Looks Bright: High school ace gaming for design future

Published 12:13 am Saturday, May 26, 2018

RESERVE — Riverside Academy’s Adam Forsythe delivered a salutatorian speech last week recounting memories shared with his close-knit class of 74 students.

This fall, he’s trading small classes for giant lecture halls as he begins his journey in computer engineering at Louisiana State University in Baton Rouge. Though his class schedule is packed, Forsythe said the transition wouldn’t be too daunting because he looks forward to the freedom and responsibility that come with college.

He’s especially excited about an opportunity to get his foot in the door of the game design industry.

“I’ve always loved video games, especially the Madden franchise from EA Sports,” Forsythe said. “I want to be a part of designing that and creating content for the next generation of gamers.”
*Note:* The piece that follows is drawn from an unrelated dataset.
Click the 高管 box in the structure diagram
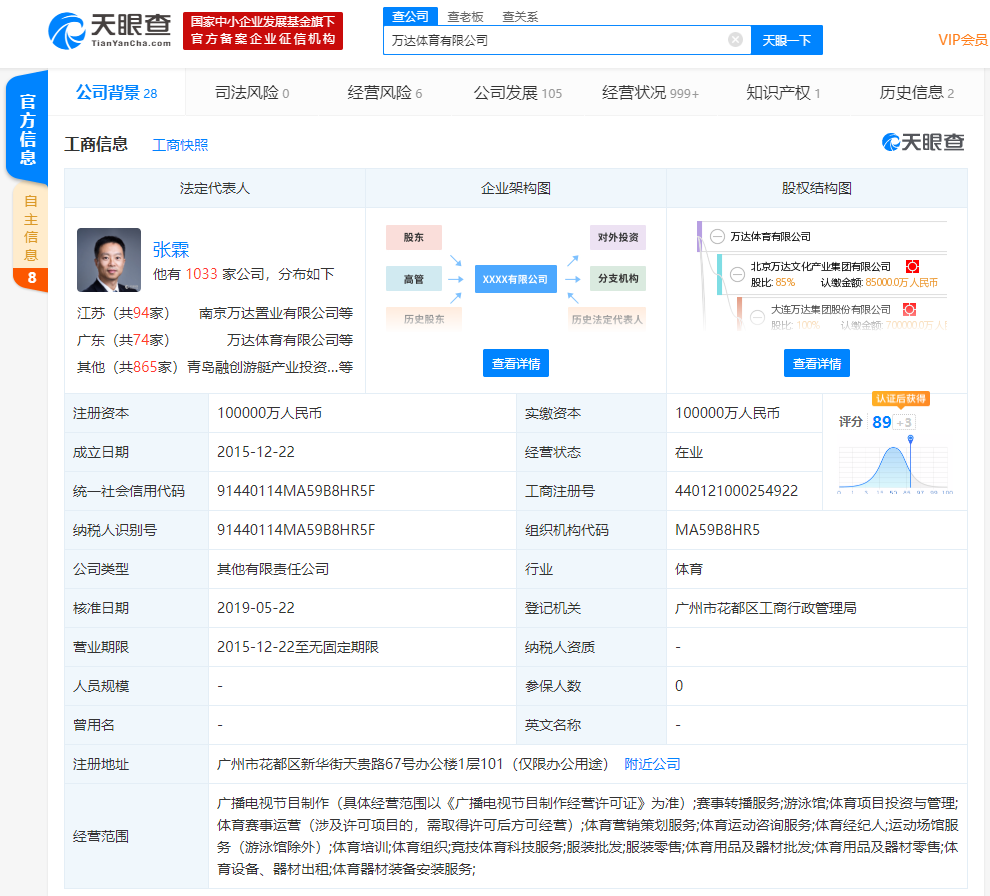[413, 279]
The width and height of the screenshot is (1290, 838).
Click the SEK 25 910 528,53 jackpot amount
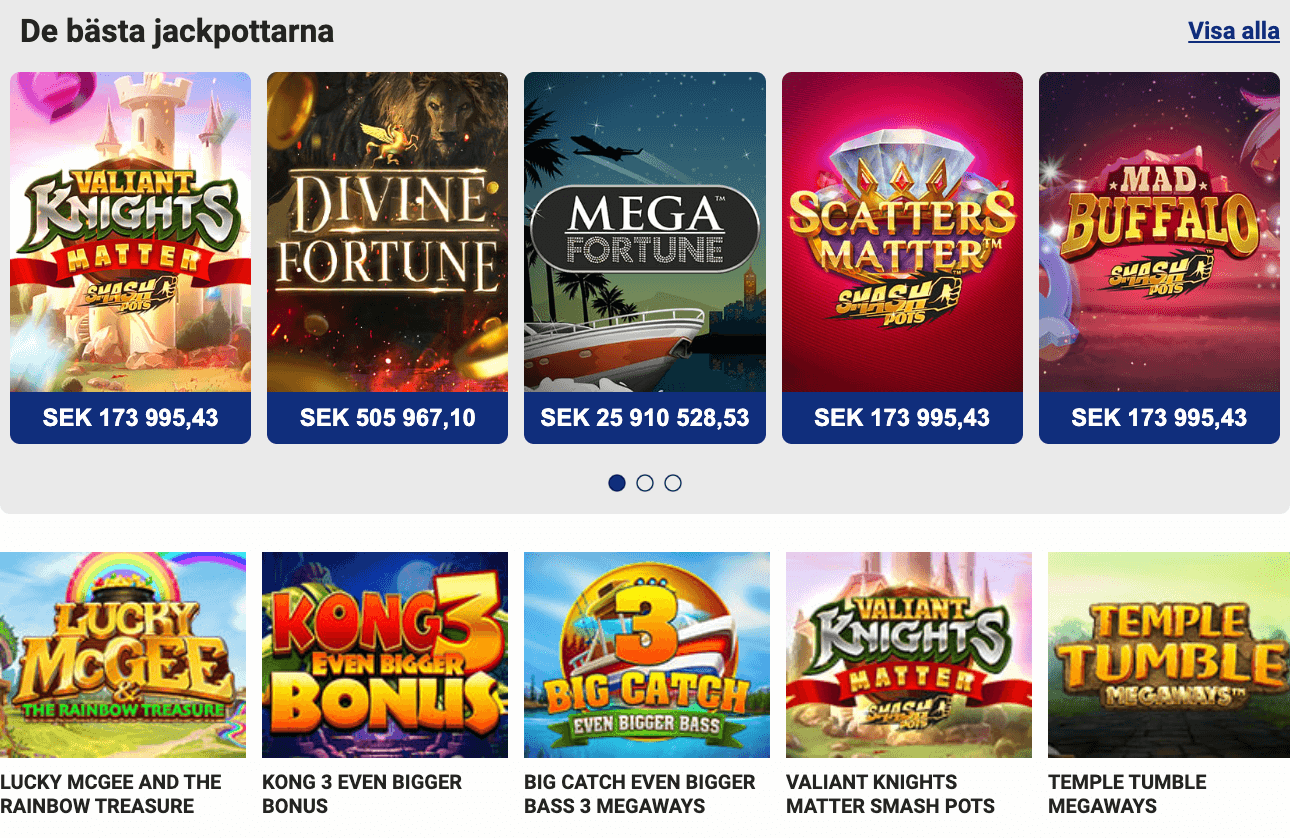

While conducting research for a college preparatory senior project, Forsythe discovered an EA studio stationed at LSU’s digital media center. He hopes an internship will teach him the ins and outs of the Florida-based corporation.

At Riverside, Forsythe was part of a robotics program that kicked off in January. In RA Ovations Drama Club, he took on a behind-the-scenes role, constructing sets and operating the sound booth.

He stayed active in Sr. BETA Club, Student Council and Mu Alpha Theta while earning 27 hours of college credit through dual enrollment courses.

Math teacher Joe Trosclair said Forsythe’s innate will to learn allowed him to excel in calculus, trigonometry and other difficult classes.

Forsythe’s true strength, according to Trosclair, is his capacity to care for his peers.

“He’s a kindhearted human being and a great kid,” Trosclair said. “There’s not much he wouldn’t do for other people, and that’s going to make him very successful in life.”

At graduation, Forsythe was awarded the Knights of Columbus Patriotic Award and placed second on a VFW Voice of democracy essay contest.

Among his extracurricular pursuits, Forsythe said his most meaningful was band. Since sixth grade, he’s played the trombone at football games and community concerts.

In 2016, he received the acclaimed John Phillip Sousa Award for outstanding musicianship and leadership qualities.

Band director Darryl Clement said Forsythe is an excellent problem solver.

“He doesn’t settle for mediocrity because he always strives to be the best,” Clement said. “I think he’s going to be a person to watch in the future because he’ll be a huge success in whatever he does.”

Forsythe said he balances fun and hard work to make his family proud.

“My dad has always worked extremely hard, working several jobs at a time just to be able to provide for us,” Forsythe said. “I use that as an inspiration to do well in school, knowing if I do well enough, I can get scholarships to help them out.”